The library chairs, fitted with squab-cushions in the French manner, formed part of Thomas, 2nd Marquess of Bath's refurbishments at Longleat. They were made by George Oakley (d. 1841), whose Bond Street 'Manufactory and Magazine for fashionable Furniture' attracted the patronage of George IV when Prince of Wales and Prince Regent. They are conceived as 'Chaise a l'antique' in the Parisian style promoted by Thomas Hope's Household Furniture and Interior Decoration, 1807 and adopted at the same period by Thomas Chippendale Junior. Their ornament evokes the triumph of lyric poetry, with Apollo's sunflower displayed on their palm-flowered 'Klismos' tablet-rails and the poetry deity's chimerical griffin emerging from foliated scrolls on the rails linking the Grecian-scrolled pillars of their backs. They formed part of a large suite of seat-furniture and may have accompanied a library-table. The armchairs were described as six 'large fauteuille Chairs with head tablets highly finished' when the suite was invoiced on 30th October 1812. The armchairs cost £75 12 s, while their 'bordered seat cushions' cost £13 10s. The armchairs were accompanied by a set of ten chairs without arms and a pair of fireside bergere chairs that Oakley called 'Woburn' chairs, and related to a 'Library Fauteuil' pattern with fitted reading-desks on the arms, which George Smith illustrated in his Collection of Designs for Household Furniture and Interior Decoration, 1808 (pl. 42). The present 'fauteuils' were designed en suite with two fireside Grecian sofas, that were invoiced at £80 and described as '2 Elegant Chaise longues formed of Oak and richly ornamented with carvings in the grecian style supported on bronze Castors square stuffd in green morocco leather and finished with silk tufts & Gymp'. Oakley, who had begun business in St. Paul's Church Yard in the 1780s, had entered into partnership with the carver and gilder, John Evans, in 1800.

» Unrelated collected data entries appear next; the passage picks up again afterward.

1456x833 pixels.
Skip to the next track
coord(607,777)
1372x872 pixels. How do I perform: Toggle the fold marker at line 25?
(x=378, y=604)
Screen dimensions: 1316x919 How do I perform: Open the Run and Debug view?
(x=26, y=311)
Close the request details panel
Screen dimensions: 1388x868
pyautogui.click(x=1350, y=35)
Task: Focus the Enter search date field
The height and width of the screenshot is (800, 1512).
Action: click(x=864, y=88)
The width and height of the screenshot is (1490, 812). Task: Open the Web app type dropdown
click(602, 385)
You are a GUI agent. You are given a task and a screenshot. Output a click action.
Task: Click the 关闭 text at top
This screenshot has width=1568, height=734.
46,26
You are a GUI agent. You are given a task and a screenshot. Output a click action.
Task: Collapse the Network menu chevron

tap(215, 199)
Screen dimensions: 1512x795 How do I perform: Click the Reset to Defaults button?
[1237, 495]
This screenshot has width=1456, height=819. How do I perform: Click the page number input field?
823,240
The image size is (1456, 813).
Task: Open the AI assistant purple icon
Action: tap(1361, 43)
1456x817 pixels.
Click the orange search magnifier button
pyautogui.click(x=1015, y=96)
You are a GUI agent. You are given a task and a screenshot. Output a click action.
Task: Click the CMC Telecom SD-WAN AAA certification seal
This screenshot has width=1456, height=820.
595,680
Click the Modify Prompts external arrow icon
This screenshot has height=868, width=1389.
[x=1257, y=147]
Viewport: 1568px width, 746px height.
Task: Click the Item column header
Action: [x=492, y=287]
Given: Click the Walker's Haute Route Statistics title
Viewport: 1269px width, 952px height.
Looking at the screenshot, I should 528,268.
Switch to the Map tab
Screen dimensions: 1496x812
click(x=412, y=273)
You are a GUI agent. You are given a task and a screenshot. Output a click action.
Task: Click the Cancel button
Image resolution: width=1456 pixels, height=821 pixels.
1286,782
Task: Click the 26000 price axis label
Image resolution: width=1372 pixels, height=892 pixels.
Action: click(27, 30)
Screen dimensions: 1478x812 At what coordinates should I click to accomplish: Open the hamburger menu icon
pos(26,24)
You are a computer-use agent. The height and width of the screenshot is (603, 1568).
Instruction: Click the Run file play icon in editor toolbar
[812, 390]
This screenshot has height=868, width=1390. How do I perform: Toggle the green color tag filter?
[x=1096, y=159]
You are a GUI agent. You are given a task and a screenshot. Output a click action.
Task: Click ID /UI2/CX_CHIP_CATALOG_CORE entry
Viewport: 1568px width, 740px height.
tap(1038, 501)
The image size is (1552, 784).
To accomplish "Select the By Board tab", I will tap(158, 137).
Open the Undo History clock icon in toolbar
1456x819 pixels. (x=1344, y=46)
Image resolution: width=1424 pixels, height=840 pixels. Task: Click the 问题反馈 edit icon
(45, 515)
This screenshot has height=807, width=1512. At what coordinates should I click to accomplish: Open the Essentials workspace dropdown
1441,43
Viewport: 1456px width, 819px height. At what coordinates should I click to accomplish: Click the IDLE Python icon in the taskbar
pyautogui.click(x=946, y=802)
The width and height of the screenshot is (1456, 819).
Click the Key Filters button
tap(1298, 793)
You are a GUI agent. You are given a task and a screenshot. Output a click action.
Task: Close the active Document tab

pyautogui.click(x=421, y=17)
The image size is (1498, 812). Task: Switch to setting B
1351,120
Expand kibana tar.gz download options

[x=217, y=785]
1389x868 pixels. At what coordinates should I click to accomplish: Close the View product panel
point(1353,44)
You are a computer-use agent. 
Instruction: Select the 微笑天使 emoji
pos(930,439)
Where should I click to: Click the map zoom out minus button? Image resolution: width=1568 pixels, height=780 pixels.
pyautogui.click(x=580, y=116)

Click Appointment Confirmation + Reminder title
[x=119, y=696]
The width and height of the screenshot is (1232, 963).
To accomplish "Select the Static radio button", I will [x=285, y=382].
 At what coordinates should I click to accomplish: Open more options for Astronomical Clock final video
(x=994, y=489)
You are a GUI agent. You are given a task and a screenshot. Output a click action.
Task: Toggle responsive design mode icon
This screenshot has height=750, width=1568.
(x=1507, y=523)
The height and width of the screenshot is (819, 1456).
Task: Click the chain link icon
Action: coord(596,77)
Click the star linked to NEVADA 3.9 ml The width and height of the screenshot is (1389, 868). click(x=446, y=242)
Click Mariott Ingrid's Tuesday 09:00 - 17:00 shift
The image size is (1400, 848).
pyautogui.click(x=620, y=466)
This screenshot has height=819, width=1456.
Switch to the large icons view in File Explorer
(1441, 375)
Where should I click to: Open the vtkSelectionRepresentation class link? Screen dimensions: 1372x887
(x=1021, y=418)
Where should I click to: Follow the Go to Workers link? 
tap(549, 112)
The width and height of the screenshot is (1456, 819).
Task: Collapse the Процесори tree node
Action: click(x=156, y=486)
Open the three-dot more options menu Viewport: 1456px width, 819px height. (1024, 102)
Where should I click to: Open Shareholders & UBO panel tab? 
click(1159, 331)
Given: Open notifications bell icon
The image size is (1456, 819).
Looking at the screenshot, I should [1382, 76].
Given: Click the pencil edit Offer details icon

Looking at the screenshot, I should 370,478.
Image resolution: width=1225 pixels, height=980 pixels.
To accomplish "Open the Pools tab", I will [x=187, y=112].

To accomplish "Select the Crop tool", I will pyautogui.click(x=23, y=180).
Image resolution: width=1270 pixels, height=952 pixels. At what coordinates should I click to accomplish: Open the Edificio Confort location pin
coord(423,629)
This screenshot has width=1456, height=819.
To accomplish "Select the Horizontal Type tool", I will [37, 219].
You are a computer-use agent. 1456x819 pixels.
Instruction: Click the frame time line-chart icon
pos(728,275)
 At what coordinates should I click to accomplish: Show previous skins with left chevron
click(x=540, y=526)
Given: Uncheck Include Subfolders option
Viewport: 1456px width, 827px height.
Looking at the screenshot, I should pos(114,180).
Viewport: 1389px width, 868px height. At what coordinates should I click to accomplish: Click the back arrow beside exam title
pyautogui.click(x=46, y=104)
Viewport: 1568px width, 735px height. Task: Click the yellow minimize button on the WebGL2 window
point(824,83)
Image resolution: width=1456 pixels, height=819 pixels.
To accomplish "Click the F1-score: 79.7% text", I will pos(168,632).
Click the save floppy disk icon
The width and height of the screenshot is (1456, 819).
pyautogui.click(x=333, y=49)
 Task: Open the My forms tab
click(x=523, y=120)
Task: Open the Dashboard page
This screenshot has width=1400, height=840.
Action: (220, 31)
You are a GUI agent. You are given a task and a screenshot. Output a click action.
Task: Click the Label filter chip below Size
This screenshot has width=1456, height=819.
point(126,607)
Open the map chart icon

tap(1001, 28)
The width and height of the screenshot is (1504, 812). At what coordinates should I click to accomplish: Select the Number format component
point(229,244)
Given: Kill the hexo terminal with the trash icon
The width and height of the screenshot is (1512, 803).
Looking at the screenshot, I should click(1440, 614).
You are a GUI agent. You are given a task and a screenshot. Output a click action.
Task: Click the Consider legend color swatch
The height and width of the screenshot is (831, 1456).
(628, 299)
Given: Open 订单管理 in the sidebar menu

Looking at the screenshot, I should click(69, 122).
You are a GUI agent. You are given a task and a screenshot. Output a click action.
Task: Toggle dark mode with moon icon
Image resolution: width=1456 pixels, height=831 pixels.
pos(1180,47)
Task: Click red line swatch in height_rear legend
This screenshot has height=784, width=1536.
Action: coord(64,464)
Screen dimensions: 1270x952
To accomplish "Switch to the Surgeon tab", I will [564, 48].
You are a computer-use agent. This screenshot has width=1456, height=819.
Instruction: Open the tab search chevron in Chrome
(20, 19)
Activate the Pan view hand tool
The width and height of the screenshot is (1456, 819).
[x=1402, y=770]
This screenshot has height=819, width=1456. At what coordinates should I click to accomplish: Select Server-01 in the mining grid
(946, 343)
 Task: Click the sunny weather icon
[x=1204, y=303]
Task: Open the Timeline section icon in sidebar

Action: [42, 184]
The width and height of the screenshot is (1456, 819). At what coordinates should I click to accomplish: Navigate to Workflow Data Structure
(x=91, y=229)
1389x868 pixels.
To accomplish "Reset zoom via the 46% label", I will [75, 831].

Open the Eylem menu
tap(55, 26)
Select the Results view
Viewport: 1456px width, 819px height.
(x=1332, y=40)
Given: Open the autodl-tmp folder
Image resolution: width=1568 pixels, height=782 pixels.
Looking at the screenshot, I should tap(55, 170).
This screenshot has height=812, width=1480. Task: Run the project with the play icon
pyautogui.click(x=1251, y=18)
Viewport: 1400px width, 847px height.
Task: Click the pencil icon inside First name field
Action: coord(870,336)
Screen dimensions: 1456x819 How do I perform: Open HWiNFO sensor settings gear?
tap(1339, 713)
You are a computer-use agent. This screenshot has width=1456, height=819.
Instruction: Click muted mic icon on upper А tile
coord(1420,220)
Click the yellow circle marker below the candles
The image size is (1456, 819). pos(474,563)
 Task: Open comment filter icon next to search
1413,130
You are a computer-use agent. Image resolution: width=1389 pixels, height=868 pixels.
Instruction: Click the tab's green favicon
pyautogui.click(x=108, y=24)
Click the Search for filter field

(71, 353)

The use of national oak for Longleat's library furniture reflects an antiquarian association with English furniture of the age of Shakespeare and with the mansion's Elizabethan architecture. Likewise the intricate carving of the rails can also be linked to the contemporary antique Indian ebony furnishings of George, Prince of Wales, which were then dated to the Elizabethan age. Indeed Longleat was well known for its ebony furniture, commented upon by Horace Walpole, and some of which was listed in an inventory of 1740. It is therefore possible that in designing the present suite, Oakley was influenced by the ebony furniture at Longleat.

A closely related oak open armchair, with chimerical arm-supports, was sold anonymously, Christie's London, 14 April 1988, lot 17 and another with lion-headed arm-supports, was sold from the Wilfred Evill Collection, Sotheby's London, 12 July 1963, lot 87.